Wagstaff Worldwide, which handles the publicity for the restaurant, said it felt bad to hear about Kim's experience. “The owners of the restaurant want to make sure people have the best experience from the second they walk in the door,” said Wagstaff. And because of that they don't want people to wait in the entrance as that would interfere with the food-focused experience of their patrons.

Those who made it in.; Credit: Caroline on Crack

Those who made it in.; Credit: Caroline on Crack

The PR firm also wants to make it clear that the man with the clipboard guarding the door is not a bouncer; he is a “door host.” In fact, he will soon get his own host stand out front to make that distinction more obvious. The door host controls the flow of traffic into the restaurant which has been so popular even before it opened that it booked up in the first month. Therefore, the door host would first make sure the guest has a reservation before letting them in the door. The actual hostess inside the restaurant would, again, confirm they have a reservation and then take the guest to their seat.

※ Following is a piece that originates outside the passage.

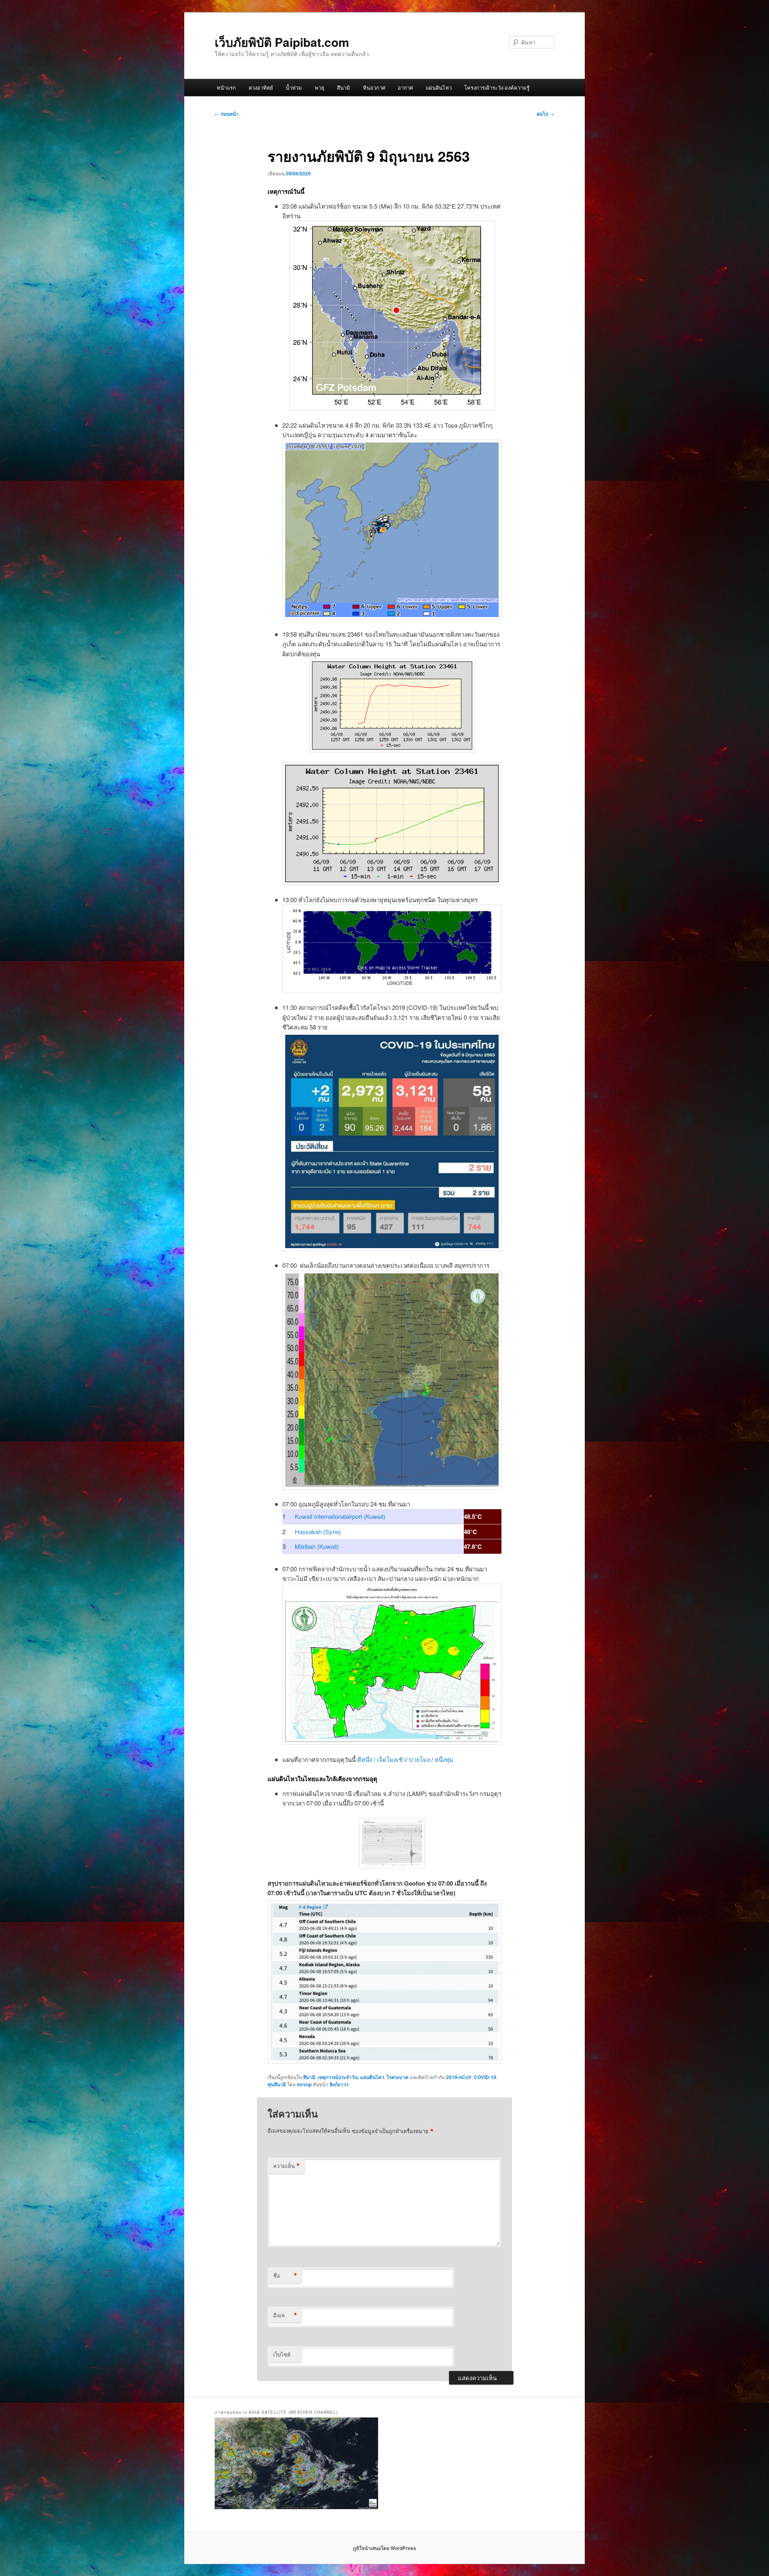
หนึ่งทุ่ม (444, 1759)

Dan Cox of Dan Cox PR, who handles publicity for the Edison downtown, also had been turned away at the door but agrees with the restaurant's door policy. “Although [Red O] might have intended to open as a serious restaurant with a menu by Rick Bayless, the bar crowd has clearly chosen them as a cool place to hang out, and they are forced to deal with this huge influx of people as best they can.”

However, L.A. restaurateur David Haskell, who has been in the restaurant industry for 17 years and has had his own encounter with the Red O doormen, disagrees, saying that if the West Hollywood eatery had a proper door person, someone trained in hospitality, it wouldn't need bouncers. “The [door host] could have easily asked us to wait outside for 15 minutes because the bar was too full at the moment and it would have been fine,” Haskell said. “But instead he showed no desire to accommodate us.” Haskell, himself, has handled unexpected guests at his own restaurants by giving them champagne.

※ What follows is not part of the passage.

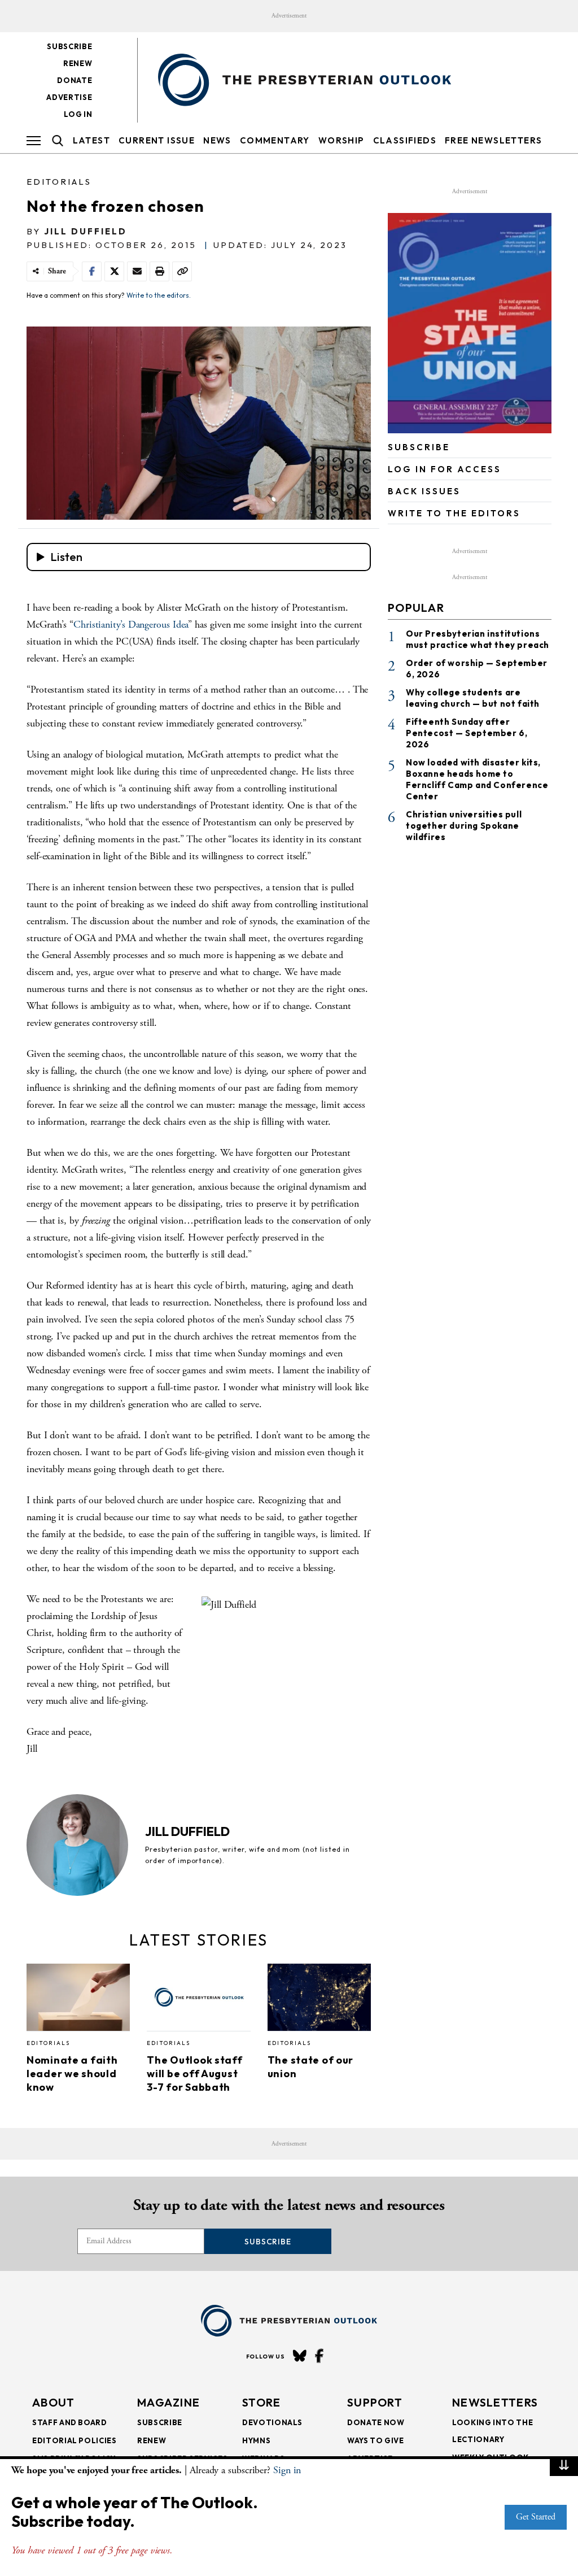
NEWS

Unfortunately, as long as Red O is popular, its door policy won't change any time soon, much to the chagrin of spontaneous diners and even those who live in the neighborhood. Cox won't let that deter him. “Although it did throw a wrench into our plans a bit this weekend, I'll definitely be back when I am smart enough to plan in advance by making a reservation, or when that bar crowd moves on to the next hot spot. It's just how it works in LA, and it likely always will.”